----- LIGNES FOURNIES -----

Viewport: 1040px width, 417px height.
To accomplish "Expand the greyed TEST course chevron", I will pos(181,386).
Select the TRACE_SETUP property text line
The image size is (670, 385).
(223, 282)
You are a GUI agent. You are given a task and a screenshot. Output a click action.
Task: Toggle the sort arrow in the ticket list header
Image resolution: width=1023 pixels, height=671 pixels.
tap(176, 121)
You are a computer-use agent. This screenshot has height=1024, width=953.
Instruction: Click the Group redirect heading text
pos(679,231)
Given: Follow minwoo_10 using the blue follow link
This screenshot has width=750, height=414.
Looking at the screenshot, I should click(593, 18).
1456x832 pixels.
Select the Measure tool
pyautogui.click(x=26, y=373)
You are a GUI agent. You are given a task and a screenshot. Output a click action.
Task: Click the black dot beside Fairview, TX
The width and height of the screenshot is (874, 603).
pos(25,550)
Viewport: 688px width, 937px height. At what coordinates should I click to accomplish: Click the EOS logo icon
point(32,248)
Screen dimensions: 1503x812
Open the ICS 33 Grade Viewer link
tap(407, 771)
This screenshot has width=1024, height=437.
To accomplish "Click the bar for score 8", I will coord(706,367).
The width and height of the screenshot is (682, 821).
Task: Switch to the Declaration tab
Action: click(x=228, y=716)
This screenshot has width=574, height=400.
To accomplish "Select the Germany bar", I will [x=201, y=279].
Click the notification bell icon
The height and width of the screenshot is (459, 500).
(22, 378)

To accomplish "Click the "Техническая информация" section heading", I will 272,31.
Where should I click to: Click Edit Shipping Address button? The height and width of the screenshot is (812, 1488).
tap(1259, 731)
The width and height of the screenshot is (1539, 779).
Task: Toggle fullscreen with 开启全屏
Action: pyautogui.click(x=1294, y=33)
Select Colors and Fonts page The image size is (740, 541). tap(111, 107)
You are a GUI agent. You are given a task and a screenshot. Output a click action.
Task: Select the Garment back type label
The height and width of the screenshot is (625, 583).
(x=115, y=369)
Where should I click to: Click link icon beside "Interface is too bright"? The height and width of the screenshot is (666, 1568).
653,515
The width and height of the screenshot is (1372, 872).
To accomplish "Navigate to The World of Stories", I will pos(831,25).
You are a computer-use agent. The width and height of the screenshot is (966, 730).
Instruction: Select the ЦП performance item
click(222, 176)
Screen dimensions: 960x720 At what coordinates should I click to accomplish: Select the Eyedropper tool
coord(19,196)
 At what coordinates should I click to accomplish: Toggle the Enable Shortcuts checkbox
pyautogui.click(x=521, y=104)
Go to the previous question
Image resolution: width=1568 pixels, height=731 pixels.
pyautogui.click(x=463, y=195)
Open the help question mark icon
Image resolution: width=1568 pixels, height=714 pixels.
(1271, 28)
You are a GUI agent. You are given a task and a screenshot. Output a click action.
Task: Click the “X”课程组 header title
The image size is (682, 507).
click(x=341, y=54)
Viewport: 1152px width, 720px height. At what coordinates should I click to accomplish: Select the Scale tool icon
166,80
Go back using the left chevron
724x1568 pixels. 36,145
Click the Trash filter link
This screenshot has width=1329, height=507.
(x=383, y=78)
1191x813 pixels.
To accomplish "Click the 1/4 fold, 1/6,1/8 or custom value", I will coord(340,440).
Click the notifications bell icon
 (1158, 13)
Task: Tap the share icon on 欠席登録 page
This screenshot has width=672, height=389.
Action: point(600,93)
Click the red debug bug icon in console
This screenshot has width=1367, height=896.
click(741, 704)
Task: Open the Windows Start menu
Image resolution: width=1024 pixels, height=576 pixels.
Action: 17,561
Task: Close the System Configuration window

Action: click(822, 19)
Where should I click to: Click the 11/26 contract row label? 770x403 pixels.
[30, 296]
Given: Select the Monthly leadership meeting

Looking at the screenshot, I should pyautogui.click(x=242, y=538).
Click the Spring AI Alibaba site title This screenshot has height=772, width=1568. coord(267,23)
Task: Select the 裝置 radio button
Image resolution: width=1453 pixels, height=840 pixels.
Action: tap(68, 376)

-----

**ÉNONCÉ DU PROBLÈME:** Transcrivez toutes les lignes ci-dessus en une liste JSON de chaînes, à raison d'une chaîne par ligne, sans reprendre les lignes vides.

**CORRIGÉ:**
[
  "Viewport: 1040px width, 417px height.",
  "To accomplish \"Expand the greyed TEST course chevron\", I will pos(181,386).",
  "Select the TRACE_SETUP property text line",
  "The image size is (670, 385).",
  "(223, 282)",
  "You are a GUI agent. You are given a task and a screenshot. Output a click action.",
  "Task: Toggle the sort arrow in the ticket list header",
  "Image resolution: width=1023 pixels, height=671 pixels.",
  "tap(176, 121)",
  "You are a computer-use agent. This screenshot has height=1024, width=953.",
  "Instruction: Click the Group redirect heading text",
  "pos(679,231)",
  "Given: Follow minwoo_10 using the blue follow link",
  "This screenshot has width=750, height=414.",
  "Looking at the screenshot, I should click(593, 18).",
  "1456x832 pixels.",
  "Select the Measure tool",
  "pyautogui.click(x=26, y=373)",
  "You are a GUI agent. You are given a task and a screenshot. Output a click action.",
  "Task: Click the black dot beside Fairview, TX",
  "The width and height of the screenshot is (874, 603).",
  "pos(25,550)",
  "Viewport: 688px width, 937px height. At what coordinates should I click to accomplish: Click the EOS logo icon",
  "point(32,248)",
  "Screen dimensions: 1503x812",
  "Open the ICS 33 Grade Viewer link",
  "tap(407, 771)",
  "This screenshot has width=1024, height=437.",
  "To accomplish \"Click the bar for score 8\", I will coord(706,367).",
  "The width and height of the screenshot is (682, 821).",
  "Task: Switch to the Declaration tab",
  "Action: click(x=228, y=716)",
  "This screenshot has width=574, height=400.",
  "To accomplish \"Select the Germany bar\", I will [x=201, y=279].",
  "Click the notification bell icon",
  "The height and width of the screenshot is (459, 500).",
  "(22, 378)",
  "To accomplish \"Click the \"Техническая информация\" section heading\", I will 272,31.",
  "Where should I click to: Click Edit Shipping Address button? The height and width of the screenshot is (812, 1488).",
  "tap(1259, 731)",
  "The width and height of the screenshot is (1539, 779).",
  "Task: Toggle fullscreen with 开启全屏",
  "Action: pyautogui.click(x=1294, y=33)",
  "Select Colors and Fonts page The image size is (740, 541). tap(111, 107)",
  "You are a GUI agent. You are given a task and a screenshot. Output a click action.",
  "Task: Select the Garment back type label",
  "The height and width of the screenshot is (625, 583).",
  "(x=115, y=369)",
  "Where should I click to: Click link icon beside \"Interface is too bright\"? The height and width of the screenshot is (666, 1568).",
  "653,515",
  "The width and height of the screenshot is (1372, 872).",
  "To accomplish \"Navigate to The World of Stories\", I will pos(831,25).",
  "You are a computer-use agent. The width and height of the screenshot is (966, 730).",
  "Instruction: Select the ЦП performance item",
  "click(222, 176)",
  "Screen dimensions: 960x720 At what coordinates should I click to accomplish: Select the Eyedropper tool",
  "coord(19,196)",
  " At what coordinates should I click to accomplish: Toggle the Enable Shortcuts checkbox",
  "pyautogui.click(x=521, y=104)",
  "Go to the previous question",
  "Image resolution: width=1568 pixels, height=731 pixels.",
  "pyautogui.click(x=463, y=195)",
  "Open the help question mark icon",
  "Image resolution: width=1568 pixels, height=714 pixels.",
  "(1271, 28)",
  "You are a GUI agent. You are given a task and a screenshot. Output a click action.",
  "Task: Click the “X”课程组 header title",
  "The image size is (682, 507).",
  "click(x=341, y=54)",
  "Viewport: 1152px width, 720px height. At what coordinates should I click to accomplish: Select the Scale tool icon",
  "166,80",
  "Go back using the left chevron",
  "724x1568 pixels. 36,145",
  "Click the Trash filter link",
  "This screenshot has width=1329, height=507.",
  "(x=383, y=78)",
  "1191x813 pixels.",
  "To accomplish \"Click the 1/4 fold, 1/6,1/8 or custom value\", I will coord(340,440).",
  "Click the notifications bell icon",
  " (1158, 13)",
  "Task: Tap the share icon on 欠席登録 page",
  "This screenshot has width=672, height=389.",
  "Action: point(600,93)",
  "Click the red debug bug icon in console",
  "This screenshot has width=1367, height=896.",
  "click(741, 704)",
  "Task: Open the Windows Start menu",
  "Image resolution: width=1024 pixels, height=576 pixels.",
  "Action: 17,561",
  "Task: Close the System Configuration window",
  "Action: click(822, 19)",
  "Where should I click to: Click the 11/26 contract row label? 770x403 pixels.",
  "[30, 296]",
  "Given: Select the Monthly leadership meeting",
  "Looking at the screenshot, I should pyautogui.click(x=242, y=538).",
  "Click the Spring AI Alibaba site title This screenshot has height=772, width=1568. coord(267,23)",
  "Task: Select the 裝置 radio button",
  "Image resolution: width=1453 pixels, height=840 pixels.",
  "Action: tap(68, 376)"
]